The heart of artistic Montparnasse was the intersection of the boulevard of the same name and boulevard Raspail - the intersection of Vaven. From the first years of the twentieth century, artistic cafes appeared here, among which the Rotunda was especially famous, where you could spend hours paying only for a cup of coffee, and the walls were covered with works by artists, often accepted as payment instead of money. Here bets and careers were made, novels arose, stars rose and faded. The Rotunda became the center of the new Babylonian pandemonium in Montparnasse. Many of its visitors, such as Jeanne Hébuterne, Kiki from Montparnasse or Yuki, have become “living legends”.
When an economic crisis broke out in the world in the late 1920s and totalitarian regimes began to gain strength, the carefree celebration in Montparnasse ended. The disturbing and wary atmosphere of the time was most sensitively captured by the surrealists. The last part of the exhibition, Leaving Montparnasse, tells about the participants in this movement - Claude Caon, Leonore Fini, Dora Maar.
“In the exposition, we wanted to bring together a gallery of the most striking images of those who in the 1900s – 1940s asserted the role of women in various fields of art, and show them in the most saturated“ center of attraction ”at that time - the Montparnasse district of Paris. It was at this time and in this place, in disputes and rivalry, through ridicule and misunderstanding, the foundations of our usual attitude towards women in art were gradually formed ”, - Marina Devovna Loshak, Director of the Pushkin State Museum of Fine Arts. A.S. Pushkin.
Project participants: State Tretyakov Gallery; State Russian Museum; Rostov Regional Museum of Fine Arts, State Central Museum of Cinema, Russian State Archives of Literature and Art, City Museum of Contemporary Art in Paris; Museum of Fine Arts, Lyon, Camille Claudel Museum, Nogent-sur-Seine, galleries and private collections in Russia, Europe and the USA.

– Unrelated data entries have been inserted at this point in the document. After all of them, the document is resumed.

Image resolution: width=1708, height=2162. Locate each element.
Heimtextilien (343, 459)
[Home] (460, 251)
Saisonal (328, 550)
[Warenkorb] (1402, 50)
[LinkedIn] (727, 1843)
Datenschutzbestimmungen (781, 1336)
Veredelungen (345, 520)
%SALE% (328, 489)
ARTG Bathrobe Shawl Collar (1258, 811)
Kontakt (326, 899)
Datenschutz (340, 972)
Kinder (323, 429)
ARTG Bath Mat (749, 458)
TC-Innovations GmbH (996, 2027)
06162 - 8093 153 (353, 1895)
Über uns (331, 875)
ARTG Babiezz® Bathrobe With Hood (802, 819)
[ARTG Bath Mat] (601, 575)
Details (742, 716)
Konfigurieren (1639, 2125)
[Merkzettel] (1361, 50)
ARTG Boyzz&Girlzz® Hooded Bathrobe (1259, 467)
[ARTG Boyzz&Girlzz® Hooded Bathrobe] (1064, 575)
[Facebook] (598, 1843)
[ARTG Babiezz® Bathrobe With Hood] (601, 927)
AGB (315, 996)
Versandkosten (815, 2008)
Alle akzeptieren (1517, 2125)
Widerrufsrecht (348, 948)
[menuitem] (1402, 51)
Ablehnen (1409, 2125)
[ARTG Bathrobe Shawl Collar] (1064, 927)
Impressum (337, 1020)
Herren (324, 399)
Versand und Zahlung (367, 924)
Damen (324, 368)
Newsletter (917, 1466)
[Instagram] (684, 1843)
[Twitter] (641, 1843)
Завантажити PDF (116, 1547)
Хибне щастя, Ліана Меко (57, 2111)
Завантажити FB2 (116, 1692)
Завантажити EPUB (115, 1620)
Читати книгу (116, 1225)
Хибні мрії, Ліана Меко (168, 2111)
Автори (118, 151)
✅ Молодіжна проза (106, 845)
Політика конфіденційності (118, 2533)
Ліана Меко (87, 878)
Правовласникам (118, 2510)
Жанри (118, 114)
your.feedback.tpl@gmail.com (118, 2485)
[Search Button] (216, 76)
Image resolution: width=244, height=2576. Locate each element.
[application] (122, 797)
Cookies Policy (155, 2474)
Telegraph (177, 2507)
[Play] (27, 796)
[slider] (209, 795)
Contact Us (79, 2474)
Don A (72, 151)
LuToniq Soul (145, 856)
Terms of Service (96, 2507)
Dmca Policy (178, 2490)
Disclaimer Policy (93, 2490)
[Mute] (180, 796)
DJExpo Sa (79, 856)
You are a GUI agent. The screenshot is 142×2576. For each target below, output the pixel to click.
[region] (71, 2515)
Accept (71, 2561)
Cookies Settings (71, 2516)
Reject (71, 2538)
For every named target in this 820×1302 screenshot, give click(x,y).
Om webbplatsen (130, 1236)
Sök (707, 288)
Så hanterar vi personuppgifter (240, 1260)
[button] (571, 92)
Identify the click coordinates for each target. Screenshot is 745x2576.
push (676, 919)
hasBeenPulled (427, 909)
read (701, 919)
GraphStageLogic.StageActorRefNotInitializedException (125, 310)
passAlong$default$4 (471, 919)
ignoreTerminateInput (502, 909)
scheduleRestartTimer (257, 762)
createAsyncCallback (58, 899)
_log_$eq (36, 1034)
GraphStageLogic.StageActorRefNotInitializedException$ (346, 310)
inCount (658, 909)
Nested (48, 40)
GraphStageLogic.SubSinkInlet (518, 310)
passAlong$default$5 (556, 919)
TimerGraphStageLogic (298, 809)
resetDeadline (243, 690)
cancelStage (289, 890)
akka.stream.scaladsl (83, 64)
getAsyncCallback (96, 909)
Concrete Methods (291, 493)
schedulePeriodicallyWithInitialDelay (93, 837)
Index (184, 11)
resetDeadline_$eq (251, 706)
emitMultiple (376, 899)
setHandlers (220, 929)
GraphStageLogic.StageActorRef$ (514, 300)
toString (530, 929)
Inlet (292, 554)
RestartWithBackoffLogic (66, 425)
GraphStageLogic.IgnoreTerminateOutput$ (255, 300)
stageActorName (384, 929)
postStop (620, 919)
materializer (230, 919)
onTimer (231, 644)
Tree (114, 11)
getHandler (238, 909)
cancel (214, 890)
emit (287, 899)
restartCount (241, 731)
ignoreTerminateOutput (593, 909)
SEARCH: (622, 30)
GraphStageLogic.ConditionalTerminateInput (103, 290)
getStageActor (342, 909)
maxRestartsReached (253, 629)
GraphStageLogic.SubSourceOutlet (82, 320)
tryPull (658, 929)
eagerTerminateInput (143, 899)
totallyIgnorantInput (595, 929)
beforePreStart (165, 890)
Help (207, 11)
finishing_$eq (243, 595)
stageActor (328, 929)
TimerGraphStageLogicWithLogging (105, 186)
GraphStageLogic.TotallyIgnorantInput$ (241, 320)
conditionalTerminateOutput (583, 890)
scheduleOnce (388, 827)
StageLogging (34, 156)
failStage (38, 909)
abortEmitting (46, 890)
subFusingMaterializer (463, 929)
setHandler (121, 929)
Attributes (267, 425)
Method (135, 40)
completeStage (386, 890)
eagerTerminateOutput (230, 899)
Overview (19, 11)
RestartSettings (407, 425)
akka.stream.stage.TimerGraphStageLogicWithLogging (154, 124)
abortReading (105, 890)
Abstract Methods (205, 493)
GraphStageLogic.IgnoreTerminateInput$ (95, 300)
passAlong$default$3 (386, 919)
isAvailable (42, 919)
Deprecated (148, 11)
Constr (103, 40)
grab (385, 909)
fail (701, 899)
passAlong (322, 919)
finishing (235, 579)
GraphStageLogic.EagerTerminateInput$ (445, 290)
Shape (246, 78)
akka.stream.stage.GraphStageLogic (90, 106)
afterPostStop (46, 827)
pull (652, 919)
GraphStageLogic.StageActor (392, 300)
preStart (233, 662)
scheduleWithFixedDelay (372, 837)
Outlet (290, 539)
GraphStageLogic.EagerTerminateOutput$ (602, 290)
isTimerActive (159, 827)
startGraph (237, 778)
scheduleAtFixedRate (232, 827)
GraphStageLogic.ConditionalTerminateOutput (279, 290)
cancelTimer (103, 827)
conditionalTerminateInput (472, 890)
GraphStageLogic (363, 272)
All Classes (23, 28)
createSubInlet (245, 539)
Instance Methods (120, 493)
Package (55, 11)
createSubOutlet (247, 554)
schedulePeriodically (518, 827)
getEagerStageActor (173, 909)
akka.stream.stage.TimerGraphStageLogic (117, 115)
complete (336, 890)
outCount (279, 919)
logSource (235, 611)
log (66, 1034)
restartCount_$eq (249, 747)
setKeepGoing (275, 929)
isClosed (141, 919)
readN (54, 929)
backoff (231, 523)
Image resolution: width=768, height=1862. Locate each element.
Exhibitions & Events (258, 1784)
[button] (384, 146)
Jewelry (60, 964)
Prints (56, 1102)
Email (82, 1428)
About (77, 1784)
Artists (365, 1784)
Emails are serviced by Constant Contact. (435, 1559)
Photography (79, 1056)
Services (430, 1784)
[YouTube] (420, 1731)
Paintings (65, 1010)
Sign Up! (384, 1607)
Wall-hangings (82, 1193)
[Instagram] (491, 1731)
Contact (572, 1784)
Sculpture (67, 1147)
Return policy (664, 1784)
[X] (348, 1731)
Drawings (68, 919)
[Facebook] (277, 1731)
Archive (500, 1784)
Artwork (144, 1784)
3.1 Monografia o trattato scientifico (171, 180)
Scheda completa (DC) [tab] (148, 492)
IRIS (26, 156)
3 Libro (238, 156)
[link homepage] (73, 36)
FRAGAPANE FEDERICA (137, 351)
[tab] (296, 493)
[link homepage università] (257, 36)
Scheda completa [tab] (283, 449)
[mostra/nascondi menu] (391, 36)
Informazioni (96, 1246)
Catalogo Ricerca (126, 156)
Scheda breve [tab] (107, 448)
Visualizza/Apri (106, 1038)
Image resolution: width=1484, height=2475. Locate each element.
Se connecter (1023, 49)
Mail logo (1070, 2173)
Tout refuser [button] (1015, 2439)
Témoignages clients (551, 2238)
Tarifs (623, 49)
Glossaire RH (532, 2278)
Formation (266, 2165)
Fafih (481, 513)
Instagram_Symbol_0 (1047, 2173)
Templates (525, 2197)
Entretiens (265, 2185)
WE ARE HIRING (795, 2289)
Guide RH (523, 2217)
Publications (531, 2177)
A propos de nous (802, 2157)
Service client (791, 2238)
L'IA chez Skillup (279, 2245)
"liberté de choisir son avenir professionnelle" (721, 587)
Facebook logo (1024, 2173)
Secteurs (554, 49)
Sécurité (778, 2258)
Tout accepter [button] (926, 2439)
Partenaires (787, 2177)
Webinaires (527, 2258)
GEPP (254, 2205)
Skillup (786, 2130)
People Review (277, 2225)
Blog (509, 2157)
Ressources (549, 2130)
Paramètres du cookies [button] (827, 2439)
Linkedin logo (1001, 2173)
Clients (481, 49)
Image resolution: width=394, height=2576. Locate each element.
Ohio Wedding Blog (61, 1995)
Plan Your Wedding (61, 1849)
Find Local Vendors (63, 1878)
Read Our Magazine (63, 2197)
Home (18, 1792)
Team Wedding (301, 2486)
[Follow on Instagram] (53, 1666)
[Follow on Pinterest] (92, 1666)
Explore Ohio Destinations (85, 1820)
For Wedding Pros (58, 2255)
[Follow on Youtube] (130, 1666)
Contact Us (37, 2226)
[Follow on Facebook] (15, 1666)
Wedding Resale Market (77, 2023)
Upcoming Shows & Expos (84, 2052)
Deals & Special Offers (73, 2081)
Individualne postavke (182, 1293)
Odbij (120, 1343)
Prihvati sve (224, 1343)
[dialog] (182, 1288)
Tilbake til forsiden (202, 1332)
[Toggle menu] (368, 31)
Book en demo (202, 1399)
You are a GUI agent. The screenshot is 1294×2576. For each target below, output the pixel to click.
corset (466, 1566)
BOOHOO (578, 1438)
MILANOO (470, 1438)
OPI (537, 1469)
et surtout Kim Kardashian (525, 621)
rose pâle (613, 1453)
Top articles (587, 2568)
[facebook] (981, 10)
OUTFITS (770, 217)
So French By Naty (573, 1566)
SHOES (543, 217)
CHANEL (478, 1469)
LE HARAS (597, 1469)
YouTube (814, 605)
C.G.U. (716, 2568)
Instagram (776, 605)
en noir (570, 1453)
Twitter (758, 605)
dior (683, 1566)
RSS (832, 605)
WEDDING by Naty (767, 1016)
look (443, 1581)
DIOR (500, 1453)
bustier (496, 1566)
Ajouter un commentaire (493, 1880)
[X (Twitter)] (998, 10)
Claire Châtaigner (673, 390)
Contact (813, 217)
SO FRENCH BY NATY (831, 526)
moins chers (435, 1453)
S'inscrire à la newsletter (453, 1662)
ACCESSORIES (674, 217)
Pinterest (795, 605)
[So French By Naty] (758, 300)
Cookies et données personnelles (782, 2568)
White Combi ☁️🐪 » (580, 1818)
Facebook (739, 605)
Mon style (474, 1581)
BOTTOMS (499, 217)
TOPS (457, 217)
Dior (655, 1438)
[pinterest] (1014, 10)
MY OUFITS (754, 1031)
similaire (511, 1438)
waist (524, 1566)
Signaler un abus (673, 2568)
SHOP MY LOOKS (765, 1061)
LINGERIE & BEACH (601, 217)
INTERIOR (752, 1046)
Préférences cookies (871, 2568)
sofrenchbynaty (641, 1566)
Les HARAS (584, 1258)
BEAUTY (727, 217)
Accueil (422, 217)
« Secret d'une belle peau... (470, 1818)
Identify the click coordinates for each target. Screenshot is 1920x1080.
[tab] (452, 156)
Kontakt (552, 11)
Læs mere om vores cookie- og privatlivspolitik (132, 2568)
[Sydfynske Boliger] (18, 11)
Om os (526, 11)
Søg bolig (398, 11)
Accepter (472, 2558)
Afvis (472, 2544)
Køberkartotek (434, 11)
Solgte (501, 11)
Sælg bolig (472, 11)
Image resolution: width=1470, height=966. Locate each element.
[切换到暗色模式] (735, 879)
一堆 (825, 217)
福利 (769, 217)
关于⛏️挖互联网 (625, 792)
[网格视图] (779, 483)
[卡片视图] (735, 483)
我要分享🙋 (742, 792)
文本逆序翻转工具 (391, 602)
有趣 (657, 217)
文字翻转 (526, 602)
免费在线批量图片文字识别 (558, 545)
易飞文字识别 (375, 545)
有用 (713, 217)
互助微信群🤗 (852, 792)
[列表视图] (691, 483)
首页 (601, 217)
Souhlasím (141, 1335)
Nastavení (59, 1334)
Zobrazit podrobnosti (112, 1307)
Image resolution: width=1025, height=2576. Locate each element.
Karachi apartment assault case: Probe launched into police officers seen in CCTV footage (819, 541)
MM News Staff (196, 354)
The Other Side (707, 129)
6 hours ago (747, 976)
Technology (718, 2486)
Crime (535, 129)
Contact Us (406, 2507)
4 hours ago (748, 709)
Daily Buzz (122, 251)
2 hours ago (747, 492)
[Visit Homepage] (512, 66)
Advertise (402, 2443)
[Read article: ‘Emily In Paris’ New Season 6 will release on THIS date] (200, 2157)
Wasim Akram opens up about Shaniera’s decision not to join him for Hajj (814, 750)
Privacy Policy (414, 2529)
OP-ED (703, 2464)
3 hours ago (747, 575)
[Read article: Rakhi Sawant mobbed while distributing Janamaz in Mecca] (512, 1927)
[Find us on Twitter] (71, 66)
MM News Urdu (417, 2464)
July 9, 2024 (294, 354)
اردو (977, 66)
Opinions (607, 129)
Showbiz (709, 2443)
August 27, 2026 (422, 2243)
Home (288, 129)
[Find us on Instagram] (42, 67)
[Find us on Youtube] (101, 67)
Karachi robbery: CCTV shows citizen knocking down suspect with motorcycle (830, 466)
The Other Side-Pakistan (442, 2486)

Friedrich Naumann Foundation for Freedom
A branch of the Friedrich Naumann Foundation for Freedom in Moscow opened in 1992. He oversees work in the Russian Federation and in the countries of Central Asia - Kazakhstan, Kyrgyzstan and Tajikistan. Main areas of activity: open society and culture; rule of law and human rights; market economy and entrepreneurship; European and German-Russian dialogue.
Together with partners, the Foundation implements projects throughout the country: book fairs, exhibitions, film screenings, book publications, scientific conferences, podcasts, expert meetings.